START Page excerpt
East Waste Management income of $12,991,079 was predominately council funded user charges ($12,573,410 or 96.8%). It also engages in competitive tendering (for example, for disposal of recyclables) and rebates councils from income received on a tonnage basis 27;

Highbury Landfill Authority had only modest trading revenue ($1,619) and recorded a deficit of $263,351 28;

ERA Water income was principally grants received for new or upgraded water assets ($2,099,361 of $2,269,130 or 92.5%) 29;

The City of Burnside received an overall net income gain of $634,000 in 2016 from the four regional subsidiaries after taking into account gains and losses 30;

[84] The conclusion I draw from the evidence of the activities of the regional subsidiaries is that the City of Burnside has a significant interest in each. Each, to varying degrees, undertakes business activities which are indirectly and to a proportionate degree overseen by and attributable to the City of Burnside. However, the net contribution of these activities in financial terms is only 1.5% of total council revenue. Whilst that 1.5% of revenue is not entirely from trading activities by the regional subsidiaries, on the material before me it is substantially so. Accordingly, I will include that 1.5% of revenue as revenue from trading activities in my overall assessment of the activities of the City of Burnside. When added to direct trading revenues ($2,471,000) this additional amount results in $3,105,000 in revenue from trading activities or 7.1% of total income for the 2016 year.

[85] I have examined the activities of the City of Burnside as revealed in these materials and the sources of revenue received by council both directly and indirectly through its regional subsidiaries. I have categorised these activities as either trading or non-trading. I have assessed the totality of the value of its trading activities in order to determine whether the council is a “trading corporation”.
END Page excerpt
START Material provided
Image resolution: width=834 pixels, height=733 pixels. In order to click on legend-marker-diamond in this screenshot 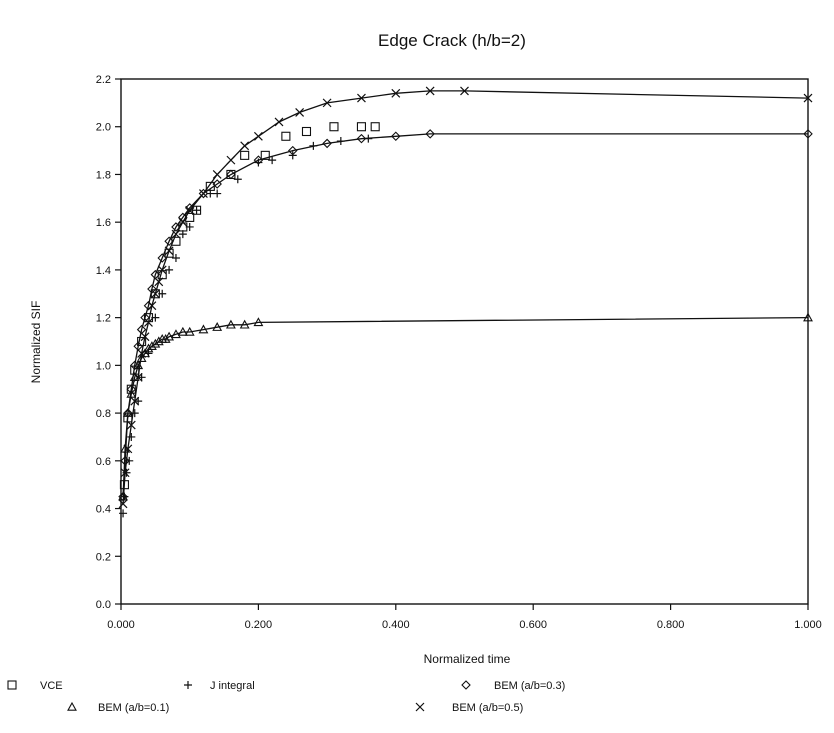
END Material provided
_What you are asked to do_
Reproduce, word for word, the part of the passage on the City of Burnside's regional subsidiaries between "[84] The conclusion" and "the 2016 year.", inclusive.

_Exercise response_
[84] The conclusion I draw from the evidence of the activities of the regional subsidiaries is that the City of Burnside has a significant interest in each. Each, to varying degrees, undertakes business activities which are indirectly and to a proportionate degree overseen by and attributable to the City of Burnside. However, the net contribution of these activities in financial terms is only 1.5% of total council revenue. Whilst that 1.5% of revenue is not entirely from trading activities by the regional subsidiaries, on the material before me it is substantially so. Accordingly, I will include that 1.5% of revenue as revenue from trading activities in my overall assessment of the activities of the City of Burnside. When added to direct trading revenues ($2,471,000) this additional amount results in $3,105,000 in revenue from trading activities or 7.1% of total income for the 2016 year.